During my “peak” on Twitch… not only was I targeted by the platform itself, but I was SWATTED, DOXXED, had photoshopped “nudes” sent to my family members, anything you can think of... during the time that I was receiving mass hate online with no support, even from the platform that I streamed on. I was facing even darker realities in real life. I was taking care of and lost my grandmother. I was also trying to help my mom leave an extremely abusive relationship and get clean. The doxxing, the swatting, the abuse… it all went on behind the scenes, I was too afraid to ever speak on it publicly back then… in fear that I would just be made fun of and expose myself to further harassment. Looking back, I regret that young 23 year old me… didn’t ask for help, maybe it wouldn’t have gotten so bad.

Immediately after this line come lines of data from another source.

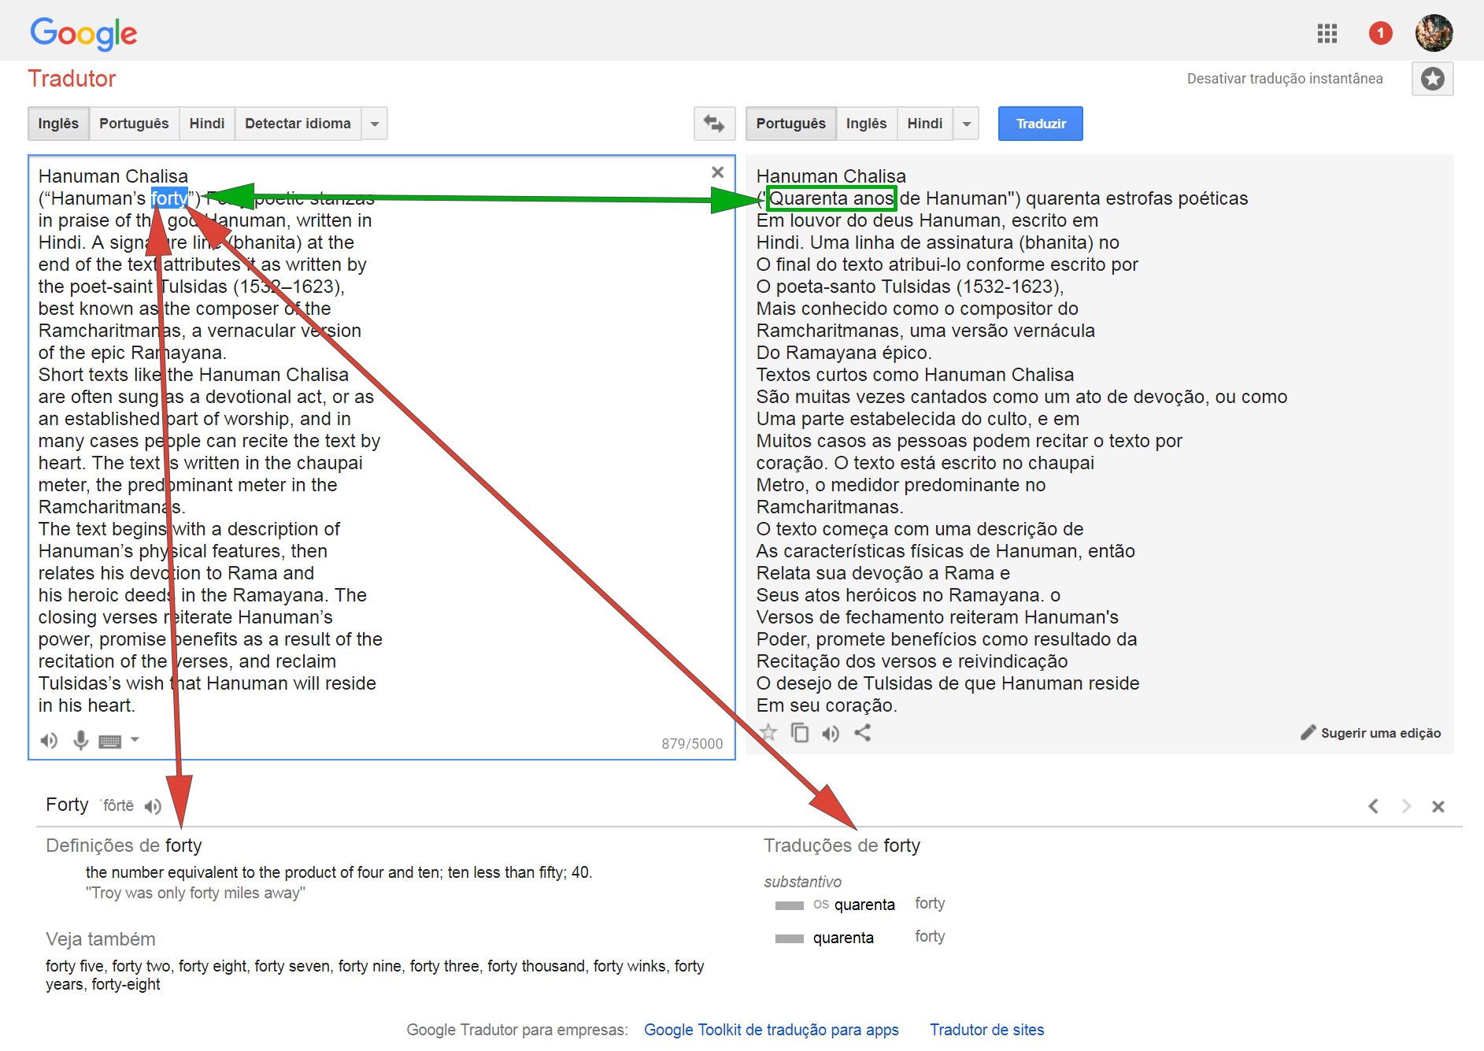The width and height of the screenshot is (1484, 1051).
Task: Play pronunciation of the word Forty
Action: pos(154,806)
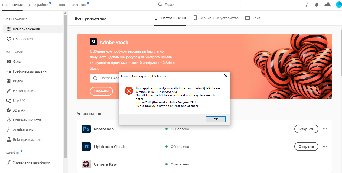The image size is (342, 173).
Task: Open more options for Photoshop
Action: click(325, 129)
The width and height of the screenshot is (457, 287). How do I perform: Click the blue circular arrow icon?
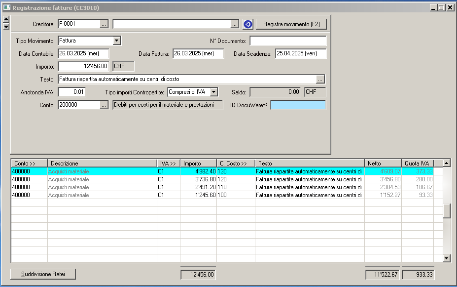[x=247, y=24]
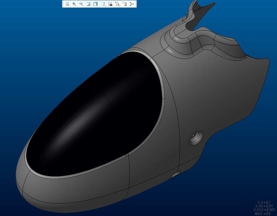Click the Zoom Out magnifier icon
Image resolution: width=277 pixels, height=216 pixels.
(x=81, y=4)
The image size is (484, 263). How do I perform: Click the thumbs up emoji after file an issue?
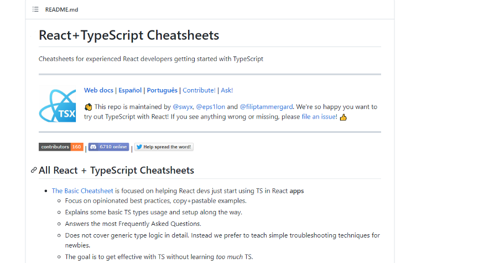[343, 117]
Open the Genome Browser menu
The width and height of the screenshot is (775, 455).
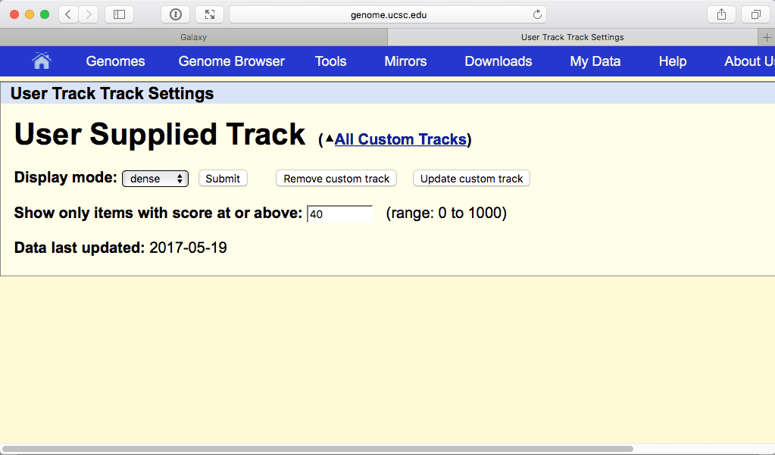pos(231,61)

To shed some light on the stuff I was dealing with in private; the day of my grandmother's funeral, my mom came to the ceremony with two black eyes the size of softballs. He broke into her house and attacked her while she was in the shower. The years that followed were full of more emergency calls from my mother, more horrific abuse… and there I was, completely powerless to get her to leave, powerless to get her to press charges. Constantly confronted by her abuser, heckled by him, “yeah I beat the fuck out of your mom and you can’t do anything about it, fat cunt”... then I’d come home, turn on the stream like nothing happened, go into character and dissassociate… anticipating the next call, fearing it would be the one where I was told my mom was found dead.
I cannot begin to describe how much the holding place I’m in now, with all of financial harm I’m being exposed to by an ego-driven man with malicious intent… brings me back to a place of feeling powerless. This next year is going to be extremely mentally draining for me, it’s already kicking me into fight or flight, back into that very same survival mode I lived in for four long years. The type of survival that privileged people crying over internet criticisms will never know.
In 2016, I was able to qualify for a loan and I bought my first and only home in foreclosure for a whopping $100k, we quickly moved in. I bought a home with enough space for my family; a place that could be a safe haven for my mother away from her abuser, my disabled sister was finally able to get her own room, my father took over the unfinished basement and garage. At the age of just 26, I was using the small success that I had to house my entire family who was literally facing homelessness had I not taken action. In 2017 I met the love of my life, somebody who fully accepted me and all of the burdens I had taken on. We just got unofficially married at the Walmart in Branson last month.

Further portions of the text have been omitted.